Sense & Sensitivity by Harriette Cole

Reader Provides Suggestions for Dealing With IRS

DEAR HARRIETTE: Your advice to "Frustrated" in Syracuse, N.Y., was OK, but I strongly recommend the following: First, do not communicate with the Internal Revenue Service yourself. Second, hire an accountant to work on the debt to determine if it is justified and to possibly get the amount reduced. Let him/her communicate with the IRS. Third, allow the accountant to put you in touch with a good tax attorney who may be able to get the debt eliminated entirely. Fourth, and maybe most important, NEVER accept what the IRS says you owe, because once you have made them work so hard to no or little success, they won't bother with you in the future. -- Wiser, Kankakee, Mich.

DEAR WISER: I completely concur that when you have a challenge with the IRS, you should bring in professional support. A tax accountant can help you go through all of the paperwork and has the eye to spot any inconsistencies as well as the experience to know when a tax law is appropriate to use or not. The tax code changes all the time, and it is best to have a professional support you in an audit or any other tax conflict.

DEAR HARRIETTE: One of my best friends and I talk all the time. We have a good friendship, but we rarely see each other. The other day, I sent her pictures of my home, something I never do because I feel like it is always kind of messy, which is why I hardly ever have people over. She had convinced me to show her. Right away she started telling me what I should do with my stuff. That is the last thing I wanted or expected from her, given how many conversations we have had about our homes. She keeps asking me if she can come over, but now I really don't want to invite her. If she is criticizing me about a photo, I don't think I can take her in-person comments.

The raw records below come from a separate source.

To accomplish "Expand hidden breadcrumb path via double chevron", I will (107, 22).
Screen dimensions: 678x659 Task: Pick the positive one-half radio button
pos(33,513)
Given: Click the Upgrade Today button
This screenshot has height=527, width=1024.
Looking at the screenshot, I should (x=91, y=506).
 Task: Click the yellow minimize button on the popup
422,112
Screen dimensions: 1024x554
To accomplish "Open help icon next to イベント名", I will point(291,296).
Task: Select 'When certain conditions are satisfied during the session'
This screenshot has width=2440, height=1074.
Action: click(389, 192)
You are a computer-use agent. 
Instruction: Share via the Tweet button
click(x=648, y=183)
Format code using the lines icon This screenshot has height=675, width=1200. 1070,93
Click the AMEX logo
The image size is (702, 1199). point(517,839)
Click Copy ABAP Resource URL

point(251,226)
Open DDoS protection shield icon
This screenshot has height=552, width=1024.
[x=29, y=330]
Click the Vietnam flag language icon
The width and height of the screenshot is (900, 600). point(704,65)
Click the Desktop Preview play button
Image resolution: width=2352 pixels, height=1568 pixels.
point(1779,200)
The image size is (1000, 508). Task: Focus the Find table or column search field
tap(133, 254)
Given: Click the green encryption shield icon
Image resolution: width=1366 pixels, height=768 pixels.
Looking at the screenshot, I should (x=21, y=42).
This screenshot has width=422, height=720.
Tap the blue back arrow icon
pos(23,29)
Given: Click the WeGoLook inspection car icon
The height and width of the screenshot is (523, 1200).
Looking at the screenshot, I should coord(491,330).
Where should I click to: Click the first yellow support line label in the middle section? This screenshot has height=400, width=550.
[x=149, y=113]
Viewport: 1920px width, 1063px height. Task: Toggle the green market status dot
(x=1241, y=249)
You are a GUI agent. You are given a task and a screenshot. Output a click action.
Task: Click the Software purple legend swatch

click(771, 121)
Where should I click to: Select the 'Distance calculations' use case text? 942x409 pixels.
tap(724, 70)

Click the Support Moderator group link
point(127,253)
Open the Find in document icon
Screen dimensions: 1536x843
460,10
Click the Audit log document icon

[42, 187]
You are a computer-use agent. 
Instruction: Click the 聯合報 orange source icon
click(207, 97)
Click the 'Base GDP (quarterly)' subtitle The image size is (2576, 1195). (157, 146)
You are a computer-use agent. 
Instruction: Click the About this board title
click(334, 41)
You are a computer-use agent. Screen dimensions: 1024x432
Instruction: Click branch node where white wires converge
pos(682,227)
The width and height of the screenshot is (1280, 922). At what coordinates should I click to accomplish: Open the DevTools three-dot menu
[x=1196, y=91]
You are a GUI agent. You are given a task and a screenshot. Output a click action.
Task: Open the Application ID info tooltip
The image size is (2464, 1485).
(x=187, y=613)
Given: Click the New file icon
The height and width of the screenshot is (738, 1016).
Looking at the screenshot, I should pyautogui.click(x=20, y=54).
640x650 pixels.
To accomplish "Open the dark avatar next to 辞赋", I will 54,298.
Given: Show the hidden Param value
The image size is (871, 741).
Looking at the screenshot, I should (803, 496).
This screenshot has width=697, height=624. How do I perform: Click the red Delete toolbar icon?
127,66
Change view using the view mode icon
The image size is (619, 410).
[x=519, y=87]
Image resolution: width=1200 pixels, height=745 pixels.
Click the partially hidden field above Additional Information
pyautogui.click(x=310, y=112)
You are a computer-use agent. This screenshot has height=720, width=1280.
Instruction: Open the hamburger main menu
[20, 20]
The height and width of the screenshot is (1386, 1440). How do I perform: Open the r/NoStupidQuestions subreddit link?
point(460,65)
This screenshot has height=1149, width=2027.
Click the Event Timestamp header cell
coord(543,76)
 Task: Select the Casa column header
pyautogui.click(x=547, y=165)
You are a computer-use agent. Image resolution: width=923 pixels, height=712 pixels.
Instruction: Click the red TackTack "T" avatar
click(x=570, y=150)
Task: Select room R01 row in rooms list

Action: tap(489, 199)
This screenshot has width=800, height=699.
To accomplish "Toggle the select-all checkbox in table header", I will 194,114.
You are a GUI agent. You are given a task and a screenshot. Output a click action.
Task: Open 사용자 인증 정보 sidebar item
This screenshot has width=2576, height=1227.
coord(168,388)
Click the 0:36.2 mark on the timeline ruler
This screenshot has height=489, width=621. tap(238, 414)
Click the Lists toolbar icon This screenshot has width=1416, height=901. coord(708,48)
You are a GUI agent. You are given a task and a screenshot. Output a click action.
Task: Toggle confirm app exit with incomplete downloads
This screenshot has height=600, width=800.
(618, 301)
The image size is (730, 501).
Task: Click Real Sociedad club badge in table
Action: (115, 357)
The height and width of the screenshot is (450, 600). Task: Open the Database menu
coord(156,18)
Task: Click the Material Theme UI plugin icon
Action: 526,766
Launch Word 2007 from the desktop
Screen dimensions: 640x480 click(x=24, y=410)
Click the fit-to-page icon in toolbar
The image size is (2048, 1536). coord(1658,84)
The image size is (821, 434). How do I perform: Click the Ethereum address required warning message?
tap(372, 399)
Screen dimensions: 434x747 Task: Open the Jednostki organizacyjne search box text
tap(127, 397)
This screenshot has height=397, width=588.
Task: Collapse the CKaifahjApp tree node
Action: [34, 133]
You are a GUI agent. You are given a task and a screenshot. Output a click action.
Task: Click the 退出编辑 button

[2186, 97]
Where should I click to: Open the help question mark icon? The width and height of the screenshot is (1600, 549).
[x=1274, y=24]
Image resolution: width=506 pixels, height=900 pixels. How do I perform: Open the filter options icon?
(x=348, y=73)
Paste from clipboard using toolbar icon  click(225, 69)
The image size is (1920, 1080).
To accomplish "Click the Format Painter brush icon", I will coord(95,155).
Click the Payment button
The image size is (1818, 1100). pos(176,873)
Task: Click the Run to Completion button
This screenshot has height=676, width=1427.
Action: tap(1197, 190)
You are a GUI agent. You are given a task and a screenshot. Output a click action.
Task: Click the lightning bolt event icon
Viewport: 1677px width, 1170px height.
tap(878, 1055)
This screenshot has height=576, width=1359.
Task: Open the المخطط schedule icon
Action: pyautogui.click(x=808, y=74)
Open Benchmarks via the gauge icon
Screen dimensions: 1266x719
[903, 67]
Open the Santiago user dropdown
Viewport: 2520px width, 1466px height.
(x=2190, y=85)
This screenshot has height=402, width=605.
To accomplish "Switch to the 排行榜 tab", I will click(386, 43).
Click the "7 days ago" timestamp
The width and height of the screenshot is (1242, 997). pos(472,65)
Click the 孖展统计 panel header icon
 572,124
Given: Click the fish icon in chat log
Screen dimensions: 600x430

I am not in hiding, by the way, or delusional about my cleanliness. I have been working hard to get my place together. But I do not want anyone passing judgment, especially a good friend. What can I say to her? -- Messed Up, Syracuse, N.Y.

DEAR MESSED UP: It is likely that your friend started in with her suggestions with the intention of supporting you. It is understandable, though, that you did not experience it as that. You can tell her that you are not ready to have her input.

But do not stop there. Make a schedule for the next month giving yourself a task to accomplish each day. Methodically clean up your home, and toss out anything you can. When you feel comfortable, ask for help. You may want to get a service to come in to do some heavy cleaning. You can call a charity to come pick up the items you want to give away. When you are more comfortable, invite your friend to visit and let her know you do not welcome her comments.